Because there are so many proteins (~6,000 in the yeast proteome), looking at all of these images individually is time-consuming. We want to use computers to do this for us.
However, sometimes different screens will have different effects on cells - for example, drugs might cause the shape of cells to change - that will confuse the computer and make it report
that it's found changes when there aren't really any. We developed a machine learning algorithm to correct for these systematic effects, so the changes found by the computer are mostly real localization changes.
Importantly, our method is unsupervised. This means that the user does not need to tell the computer what the systematic differences between screens are - the computer automatically learns these
from the data itself.

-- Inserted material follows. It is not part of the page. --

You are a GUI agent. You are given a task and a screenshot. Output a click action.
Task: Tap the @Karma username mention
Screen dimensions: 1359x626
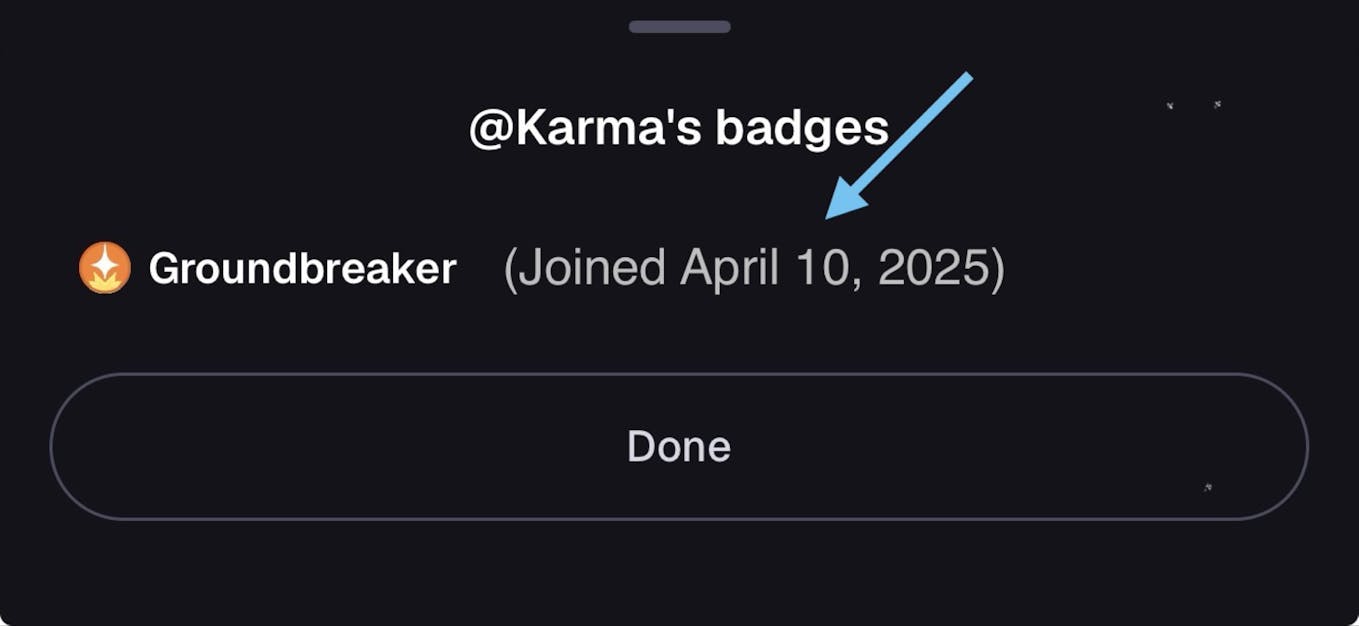[570, 129]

This makes our method easier for biologists to apply to their own data without a lot of additional work compared to other methods.
Integrating images from multiple microscopy screens reveals diverse patterns of change in the subcellular localization of proteins (2018)

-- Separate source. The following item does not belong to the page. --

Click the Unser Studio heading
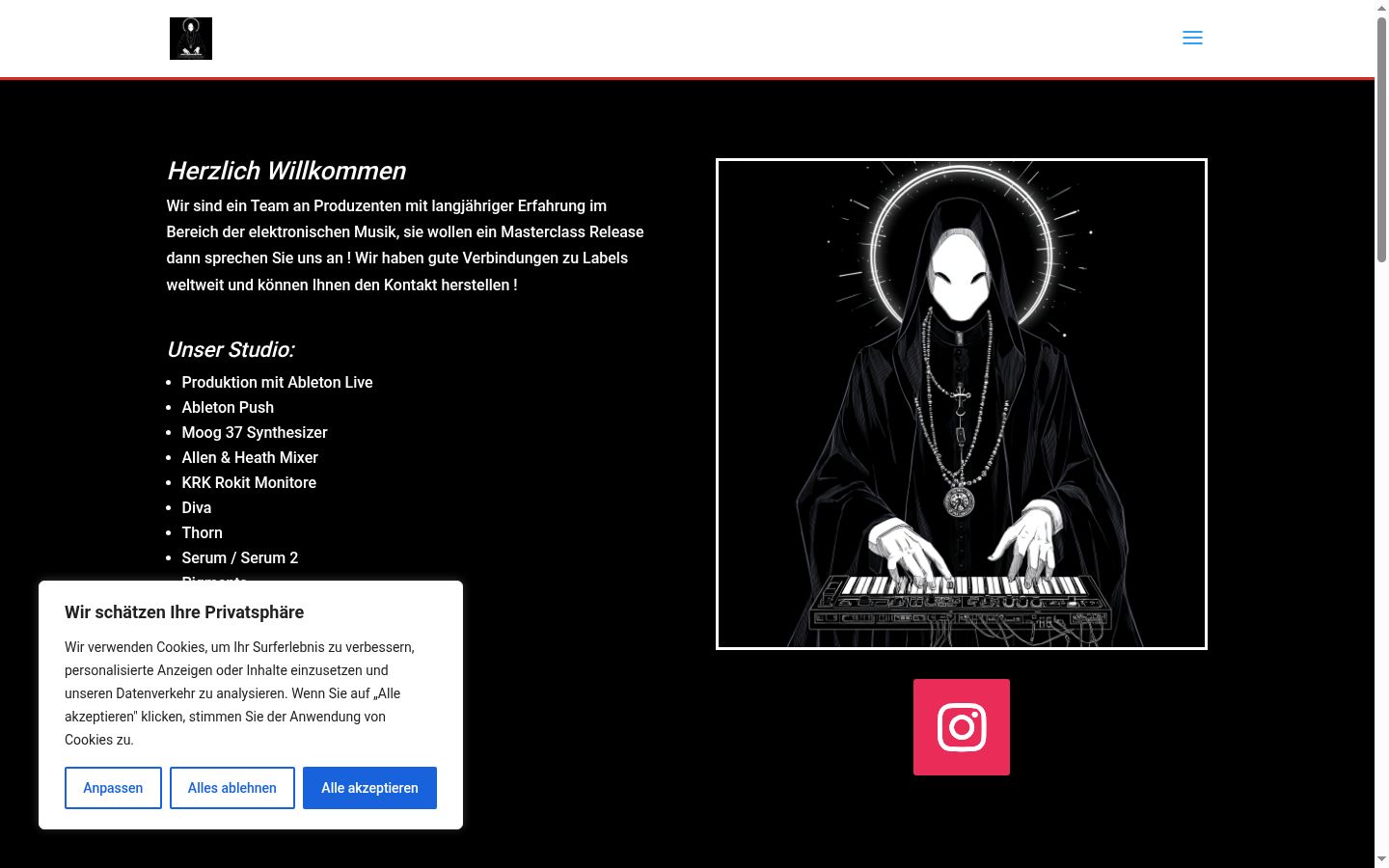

Lu AX, Chong YT, Hsu IS, Strome B, Handfield LF, Kraus O, Andrews BJ, Moses AM. Integrating images from multiple microscopy screens reveals diverse patterns of change in the subcellular localization of proteins. eLife 2018;7:e31872.
Protocol and Data: https://bio-protocol.org/e3022
In the project above, I showed how we could automatically discover protein localization changes between different screens. The next question was then to ask - what would happen if we had
a whole bunch of different screens, reflecting different stresses and drug treatments? We reasoned that we might discover interesting things about proteins that would not be obvious if we looked at
any single screen alone. For example, if a protein would react to many different stresses in the same way, these might be proteins that are responsible for general responses to stress. But in contrast,
if a protein reacted to only one stress, it might be a specific kind of protein that only responds in one type of environment. Finding these distinctions deepens our knowledge about how proteins work, but also
leads to important clues in developing drug treatments. For example, if you wanted to come up with an anti-cancer drug, you'd want it to target a protein that only responds in cancer cells specifically,
but not in the normal, diverse conditions that a cell might encounter.
We analyzed the entire yeast proteome in 24 different screens - integrating over 600,000 different images in this study. We found a lot of cool patterns in the ways different proteins
responded, that were unexpected - for example, in addition to finding specific and general responses to stress, we also found proteins that would behave in really different ways in different stresses,
or unexpected changes in proteins that were thought to do one thing, but had a change that implied that they were functional in different ways. These analysis help us come up with new biological
hypotheses, highlighting biology that biologists wouldn't have previously noticed without these types of big, systematic analyses.